What you will do —
- A) Decide whether each statement agrees with the exhibition text below, answering yes or no and quoting the words of the text that settle it. (i) The guided tour takes place on a Friday evening. (ii) The exhibition is open on Sundays. (iii) Joshua says that saying sorry is enough.
- B) Answer these questions using the exhibition text below.
(i) Which library is the exhibition venue near?
(ii) What name does the former warlord go by now?
(iii) At which festival did the documentary win best cinematography?
Source text section start
Exhibition on view from
28th  February to 19th March, 2011
11 am to 7 pm (Sunday holiday)
 RSVP : Priya – 080 40535212 (10am  to 5pm)
at 26/1, Sua house,
Kasturba Cross road,
Near the British Library,
Bangalore – 560080

Guided Tour by Ryan Lobo  
Friday, 18th March, 6 pm onwards

Ryan Lobo co-produced the critically acclaimed feature documentary "The Redemption of General Butt Naked." which was awarded best cinematography at the recent Sundance film festival 2011.
He also discusses the project in his TED talk.


WAR AND FORGIVENESS

War enjoys exciting press in our storytelling tradition. Photographs of men firing guns and charging forward make for great selling visuals. A Pandora’s box of pestilence, humiliation, rape, egos’, NGO’s, poverty and intensely debated editorials read by people too far away most of the time, usually do not. Our headlines are normally readable. Our images are often of the ordinary and the obvious. They reinforce our worldview and our view of ourselves. After all we are normal and ordinary people deserving of justice and the right to live peacefully. Until Pandora comes knocking.

In 2007, I traveled to Iraq, Afghanistan and Liberia. I experienced other peoples suffering at close quarters, immersed myself in stories and on occasion experienced fear for my own life. Unlike many people, I was fortunate enough to leave.




Child of poppy farmer watches photographer as fields are destroyed


Besides Iraq and Afghanistan I traveled to Liberia to shoot a story about a brutal warlord called “General Butt Naked”. He got his name from fighting stark naked and claims to have personally killed more than 10,000 people during Liberia’s civil war .  He commanded his child soldiers to commit unspeakable crimes and enforced his command with brutality. The general is now a Christian evangelist named Joshua. We accompanied him as he walked the earth, visiting villages where he had once murdered, and as he says, seeking forgiveness and as he says,  endeavoring to improve the lives of his former child soldiers. 






I expected him to be killed outright but what I witnessed opened my eyes to an idea of forgiveness, which I always thought seemed impossible. In the midst of incredible poverty and loss, I watched people who had nothing, absolve a man who had taken everything from them.

Child of Afghan poppy farmers

Does forgiveness or redemption replace our idea of justice? Joshua says that sorry isn’t enough and one has to live it and prove it. He says he does not mind standing trial for his crimes and speaks about them from soapboxes across Monrovia to an audience that often includes his victims. Our ideas of victory often involve defeating an enemy outside ourselves. A terrorist. A naxalite. Not within.
Source text section end
Listed records section start
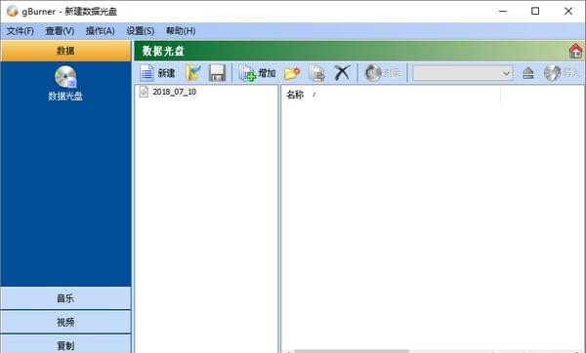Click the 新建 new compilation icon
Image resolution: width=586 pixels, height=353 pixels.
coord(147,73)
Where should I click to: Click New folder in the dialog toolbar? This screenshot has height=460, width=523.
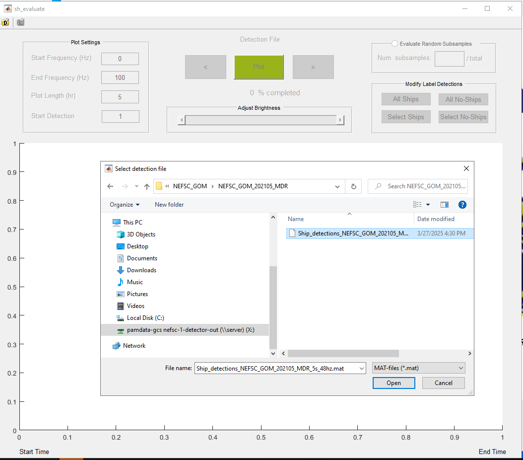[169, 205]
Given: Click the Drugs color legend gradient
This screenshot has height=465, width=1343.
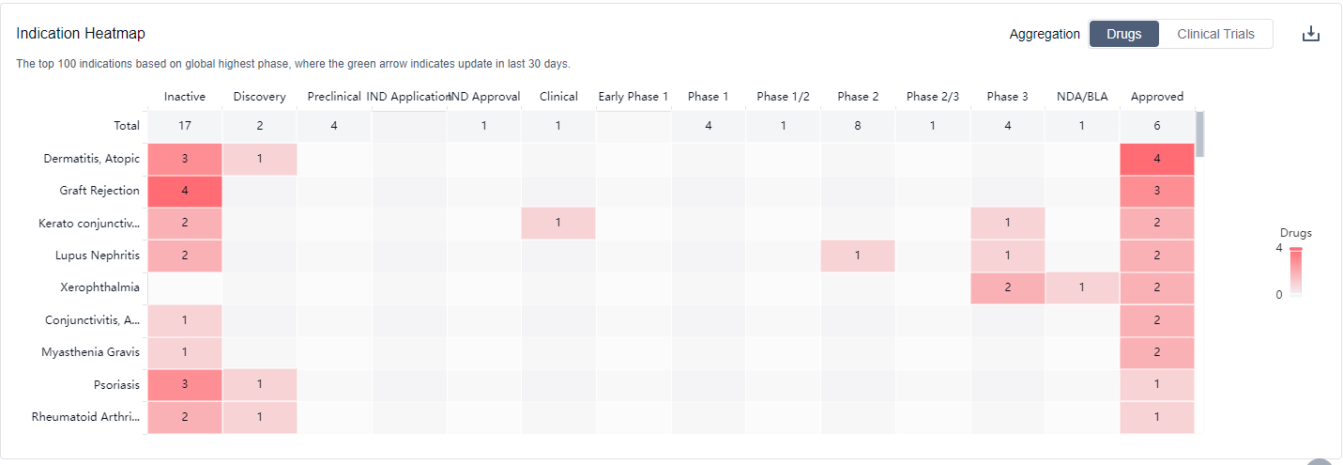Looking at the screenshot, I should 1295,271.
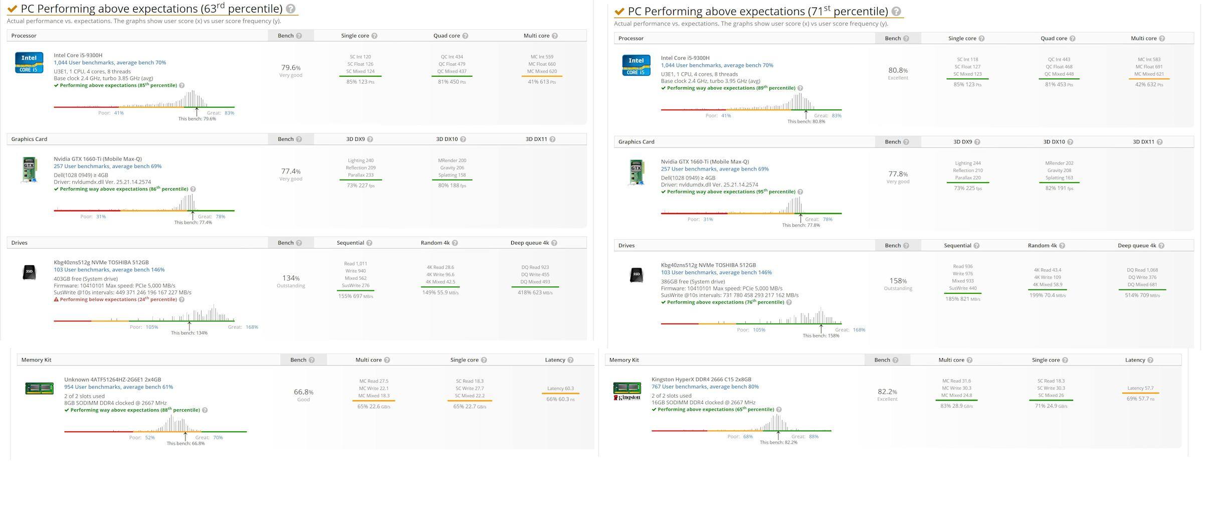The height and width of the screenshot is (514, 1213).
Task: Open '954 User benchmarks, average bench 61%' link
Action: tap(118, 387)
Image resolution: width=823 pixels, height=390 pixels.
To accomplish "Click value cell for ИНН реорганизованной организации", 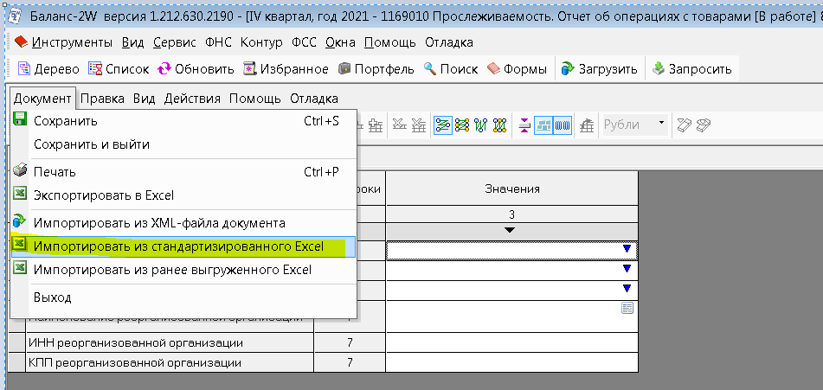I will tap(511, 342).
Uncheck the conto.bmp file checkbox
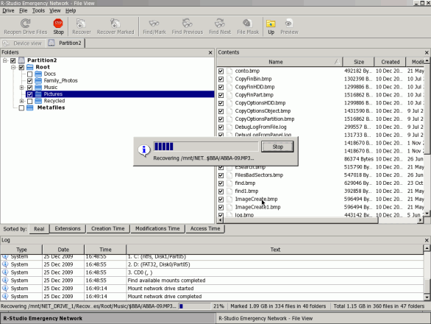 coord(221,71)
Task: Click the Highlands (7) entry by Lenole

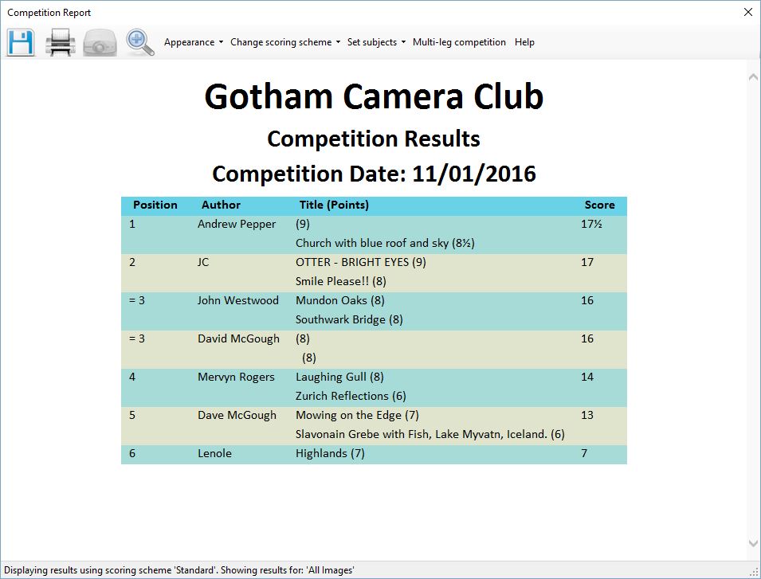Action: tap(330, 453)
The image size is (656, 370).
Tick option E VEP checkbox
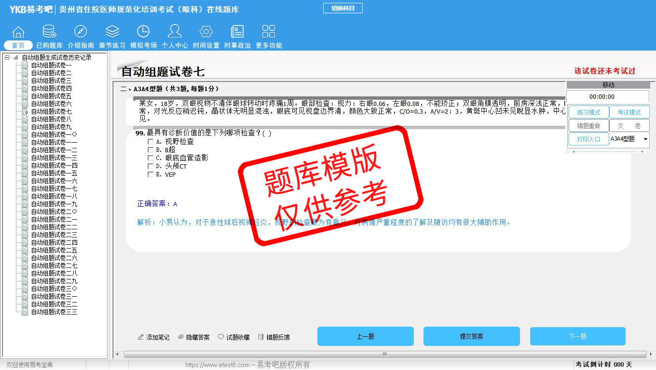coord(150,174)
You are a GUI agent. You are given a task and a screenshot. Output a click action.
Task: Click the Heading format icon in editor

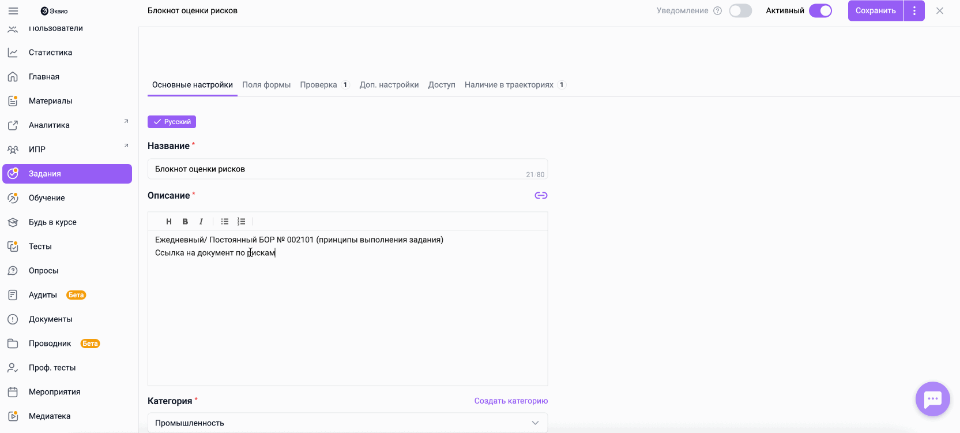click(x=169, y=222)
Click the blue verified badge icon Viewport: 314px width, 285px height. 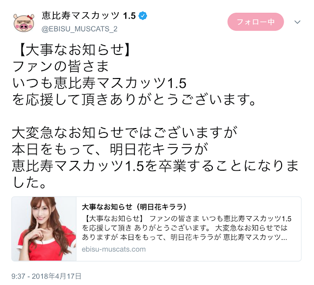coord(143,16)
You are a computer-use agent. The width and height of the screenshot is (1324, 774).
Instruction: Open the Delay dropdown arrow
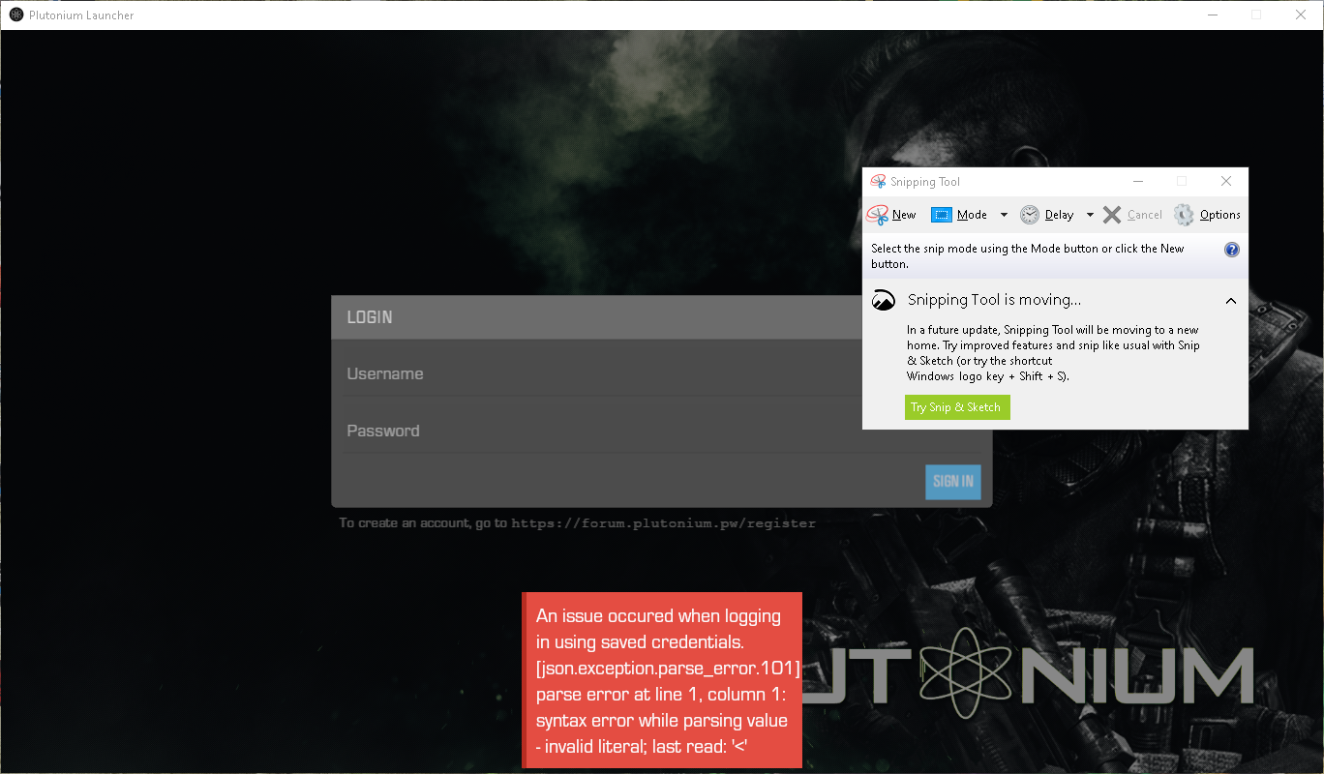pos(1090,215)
Listed records section end
List of answers —
- A)
(i) Yes: "Friday, 18th March, 6 pm onwards"
(ii) No: "(Sunday holiday)"
(iii) No: "Joshua says that sorry isn’t enough and one has to live it and prove it."

- B)
(i) The British Library
(ii) Joshua
(iii) The Sundance film festival 2011